South Korean film “Greenhouse” is mainly about one deeply troubled woman’s misery and despair – and how she comes to resort to some serious criminal measures because of that. While it is rather typical in terms of story and character, the movie is alternatively harrowing and disturbing as patiently building up its main character and the tension around her, and it is also anchored well by one of the most notable South Korean movie performances of this year.
At first, the movie dryly establishes how things have often been desperate and frustrating for Moon-jeong (Kim Seo-hyung), a middle-aged woman who has earned her meager living as a part-time caregiver. Due to some financial problem, she has been living alone in an abandoned greenhouse, and she can only hope that things will get a bitter in the end, once her adolescent son is released from a youth detention center and then she gets enough money for a small but fairly good apartment for them.
However, there are several matters Moon-jeong has to deal with in one way or another. While her son is not so particularly willing to live with her, she also has to pay some attention to her mother-in-law, who has been in a facility for old people due to her ongoing dementia. In addition, it turns out that Moon-jeong has a serious mental problem, and she sometime cannot help but slap or hit herself for no apparent reason.
Because she cannot afford to go to any good psychiatrist, Moon-jeong chooses to go to a support group where she can let out her feelings and thoughts a bit in front of others who are not so different from her as coping with each own mental issue. After listening to a young mentally troubled woman named Soon-nam (Ahn So-yo), Moon-jeong comes to befriend Soon-nam, but their counselor later warns to her about how unstable Soon-name can be at times.
Meanwhile, we get to know about Moon-jeong’s current main source of income. She has been hired to take care of an old blind man named Tae-kang (Yang Jae-sung) and his increasingly senile wife, and Tae-kang is actually willing to help Moon-jeong buy that apartment because he sincerely appreciates her patience and understanding in taking care of his wife. His wife is often quite hostile to Moon-jeong, but, probably because she had a fair share of difficulties as taking care of her mother-in-law, Moon-jeong keeps working without any complaint while becoming more like a family member in Tae-kang’s house day by day.
And then two very serious things occur. Tae-kang comes to learn on one day that he is actually going through the early onset of dementia, and, as a husband who still cares about her wife, he feels quite conflicted about what to do next. It goes without saying that both he and his wife will eventually be sent to a facility for old people someday, and that is the last thing he wants for both of them.
In the meantime, Moon-jeong inadvertently gets herself into a big trouble involved with Tae-kang’s wife. She naturally considers calling the police at first, but then she instantly changes her mind when her son calls her to tell her that he changes his mind and is willing to live with her now, and what follows next is a little act of deception for maintaining the status quo in her daily life as well as Tae-kang’s house.
Around that narrative point, the movie accordingly shifts onto thriller mode, and director/writer Lee Sol-hui, who won three minor awards when the movie was shown at the Busan International Film Festival in last year, provides a series of small suspenseful moments. While Tae-kang remains quite oblivious to her situation, Moon-jeong goes further with more lies and deception, and we come to wonder more what may eventually happen, even though we often observe her wrong choices and actions from the distance.

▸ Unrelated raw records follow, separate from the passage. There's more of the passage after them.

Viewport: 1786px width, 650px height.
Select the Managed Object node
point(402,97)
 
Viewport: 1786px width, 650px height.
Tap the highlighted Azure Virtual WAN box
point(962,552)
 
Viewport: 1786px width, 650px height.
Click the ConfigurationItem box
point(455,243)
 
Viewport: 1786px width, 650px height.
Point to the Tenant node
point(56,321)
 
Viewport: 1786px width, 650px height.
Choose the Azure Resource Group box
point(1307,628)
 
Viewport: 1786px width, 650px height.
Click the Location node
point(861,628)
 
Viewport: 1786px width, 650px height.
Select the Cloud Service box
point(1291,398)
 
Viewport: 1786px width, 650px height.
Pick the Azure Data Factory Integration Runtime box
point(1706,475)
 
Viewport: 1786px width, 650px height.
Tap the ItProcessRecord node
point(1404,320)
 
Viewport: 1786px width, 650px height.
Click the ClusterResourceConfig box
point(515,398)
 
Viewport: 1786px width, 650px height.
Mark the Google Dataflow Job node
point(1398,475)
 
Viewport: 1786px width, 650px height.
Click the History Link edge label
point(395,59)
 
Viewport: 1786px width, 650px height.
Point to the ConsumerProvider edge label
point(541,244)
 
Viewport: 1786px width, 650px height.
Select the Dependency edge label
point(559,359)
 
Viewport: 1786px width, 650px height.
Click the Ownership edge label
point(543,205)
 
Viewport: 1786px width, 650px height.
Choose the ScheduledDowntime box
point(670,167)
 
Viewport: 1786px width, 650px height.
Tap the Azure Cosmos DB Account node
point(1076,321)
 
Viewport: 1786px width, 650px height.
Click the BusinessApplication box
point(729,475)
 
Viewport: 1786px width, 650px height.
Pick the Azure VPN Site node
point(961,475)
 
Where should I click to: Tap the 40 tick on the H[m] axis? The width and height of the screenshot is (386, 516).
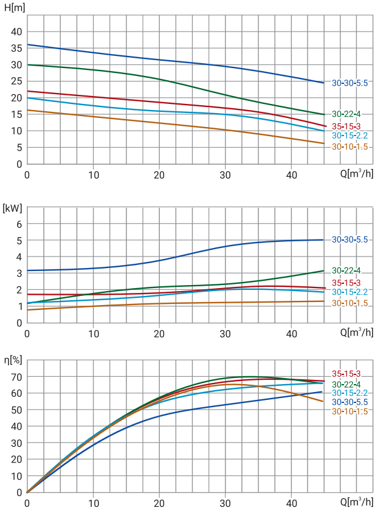pos(16,32)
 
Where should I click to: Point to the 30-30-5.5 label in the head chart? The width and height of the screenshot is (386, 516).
pos(350,83)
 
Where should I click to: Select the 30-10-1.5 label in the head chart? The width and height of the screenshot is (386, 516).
pos(350,147)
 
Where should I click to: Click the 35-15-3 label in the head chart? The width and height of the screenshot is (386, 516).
pos(346,126)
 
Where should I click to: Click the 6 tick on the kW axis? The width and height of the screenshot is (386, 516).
pos(19,224)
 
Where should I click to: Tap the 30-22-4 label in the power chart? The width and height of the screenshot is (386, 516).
pos(346,270)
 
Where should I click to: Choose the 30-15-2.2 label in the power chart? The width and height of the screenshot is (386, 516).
pos(350,292)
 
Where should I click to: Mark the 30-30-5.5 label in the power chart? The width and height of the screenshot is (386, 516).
pos(350,239)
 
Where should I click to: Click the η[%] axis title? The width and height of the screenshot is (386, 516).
pos(13,360)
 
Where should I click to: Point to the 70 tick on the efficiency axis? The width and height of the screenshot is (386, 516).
pos(16,377)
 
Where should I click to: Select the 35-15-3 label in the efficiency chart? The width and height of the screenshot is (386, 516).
pos(346,374)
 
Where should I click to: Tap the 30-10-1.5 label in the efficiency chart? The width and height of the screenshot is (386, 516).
pos(350,411)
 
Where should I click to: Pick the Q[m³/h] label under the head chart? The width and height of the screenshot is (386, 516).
pos(356,174)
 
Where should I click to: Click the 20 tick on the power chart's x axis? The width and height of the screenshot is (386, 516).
pos(159,334)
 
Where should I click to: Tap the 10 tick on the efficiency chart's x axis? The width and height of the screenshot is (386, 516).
pos(93,503)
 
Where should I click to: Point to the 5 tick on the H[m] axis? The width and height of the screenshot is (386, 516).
pos(19,147)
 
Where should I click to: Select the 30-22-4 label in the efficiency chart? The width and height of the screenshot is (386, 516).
pos(346,384)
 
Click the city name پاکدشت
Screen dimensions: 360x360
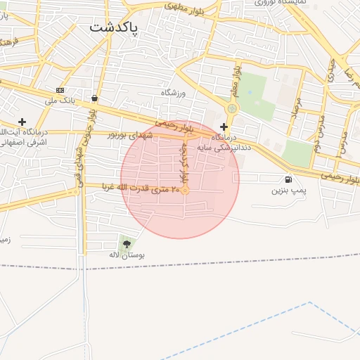(x=115, y=29)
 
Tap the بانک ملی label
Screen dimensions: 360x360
(x=60, y=101)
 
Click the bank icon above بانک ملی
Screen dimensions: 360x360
(x=60, y=90)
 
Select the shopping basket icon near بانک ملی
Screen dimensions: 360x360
(x=94, y=98)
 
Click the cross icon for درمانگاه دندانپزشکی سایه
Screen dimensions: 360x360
(x=224, y=127)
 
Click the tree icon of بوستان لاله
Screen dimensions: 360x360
(x=127, y=244)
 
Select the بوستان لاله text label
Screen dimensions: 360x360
(x=127, y=255)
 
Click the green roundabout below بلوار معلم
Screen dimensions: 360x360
(x=232, y=108)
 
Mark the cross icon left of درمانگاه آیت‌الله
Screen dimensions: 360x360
(x=22, y=122)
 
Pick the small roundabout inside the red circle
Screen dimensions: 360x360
(x=186, y=191)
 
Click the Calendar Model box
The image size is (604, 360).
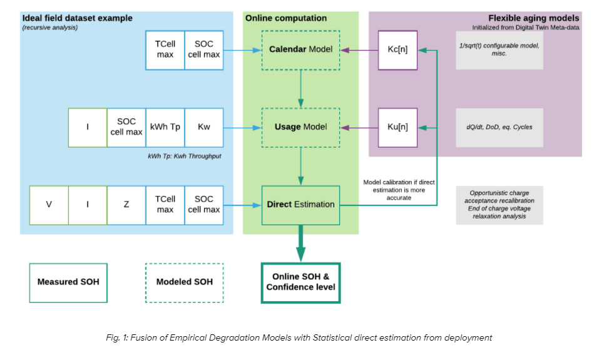(300, 49)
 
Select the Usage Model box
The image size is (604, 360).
(300, 127)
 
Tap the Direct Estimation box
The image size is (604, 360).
(300, 204)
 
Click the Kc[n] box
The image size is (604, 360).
(397, 49)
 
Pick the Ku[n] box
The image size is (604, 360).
(397, 127)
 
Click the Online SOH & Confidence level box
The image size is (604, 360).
(300, 282)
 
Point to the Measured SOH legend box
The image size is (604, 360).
(68, 282)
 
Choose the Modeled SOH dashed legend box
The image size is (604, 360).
(184, 282)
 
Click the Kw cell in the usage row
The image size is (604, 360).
(204, 127)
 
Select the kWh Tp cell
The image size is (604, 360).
(165, 127)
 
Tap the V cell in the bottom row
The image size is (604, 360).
(49, 204)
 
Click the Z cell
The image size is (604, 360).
(126, 204)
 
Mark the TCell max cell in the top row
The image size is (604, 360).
(165, 49)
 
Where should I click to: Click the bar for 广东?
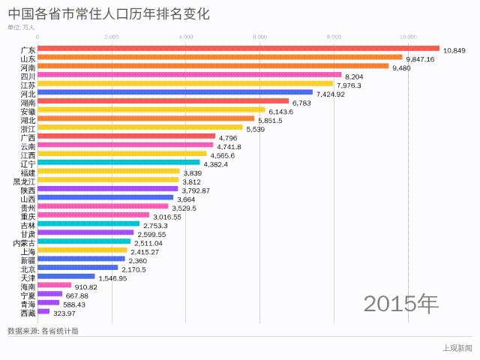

Lee’s screenplay does not give much detail on its heroine’s past, but it lets us understand her accumulating despair and frustration more, and Kim Seo-hyung is simply terrific in her nuanced performance. As steadily maintaining her detached façade without any excuse or compromise, Kim deftly embodies her character’s gradual implosion along the story, and that is the main reason why the inevitable finale works with utterly devastating dramatic effects.

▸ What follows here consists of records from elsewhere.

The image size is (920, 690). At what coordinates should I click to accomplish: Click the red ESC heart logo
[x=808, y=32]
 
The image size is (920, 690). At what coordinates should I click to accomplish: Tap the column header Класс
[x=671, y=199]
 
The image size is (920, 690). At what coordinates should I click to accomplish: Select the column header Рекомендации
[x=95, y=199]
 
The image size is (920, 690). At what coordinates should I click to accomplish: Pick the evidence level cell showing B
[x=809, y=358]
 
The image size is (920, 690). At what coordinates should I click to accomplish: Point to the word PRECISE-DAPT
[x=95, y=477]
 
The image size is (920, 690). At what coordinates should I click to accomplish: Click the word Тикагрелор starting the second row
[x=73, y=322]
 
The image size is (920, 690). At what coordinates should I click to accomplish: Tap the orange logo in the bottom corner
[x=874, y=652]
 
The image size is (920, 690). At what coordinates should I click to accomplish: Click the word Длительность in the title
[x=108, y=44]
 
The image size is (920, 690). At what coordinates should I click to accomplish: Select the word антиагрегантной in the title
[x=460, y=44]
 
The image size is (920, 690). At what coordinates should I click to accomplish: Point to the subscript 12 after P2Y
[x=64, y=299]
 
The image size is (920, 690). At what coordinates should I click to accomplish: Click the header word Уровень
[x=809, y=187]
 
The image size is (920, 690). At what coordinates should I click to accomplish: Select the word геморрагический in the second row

Around Kim, Lee assembles several good performers to notice. As the most decent character in the story, Yang Jae-sung has a number of good scenes including the crucial one later in the film where his character comes to question what is really going on around him, and Shin Yun-sook is equally effective as Tae-kang’s senile wife. In case of Ahn So-yo, she is tasked with a rather tricky supporting role, but she did a commendable job of bringing some spirit and vulnerability to her part, and her character eventually comes to us another very desperate character in the movie.
Like many of recent South Korean independent drama films, “Greenhouse” is quite moody and despairing in its austere depiction of harsh reality, but it is still worthwhile to watch for its competent direction and good performances at least. This is certainly not something you can casually watch on Sunday afternoon, but you will not forget it that easily, and I also sincerely hope that the movie will be a major breakthrough point for the respective careers of its director and lead performer.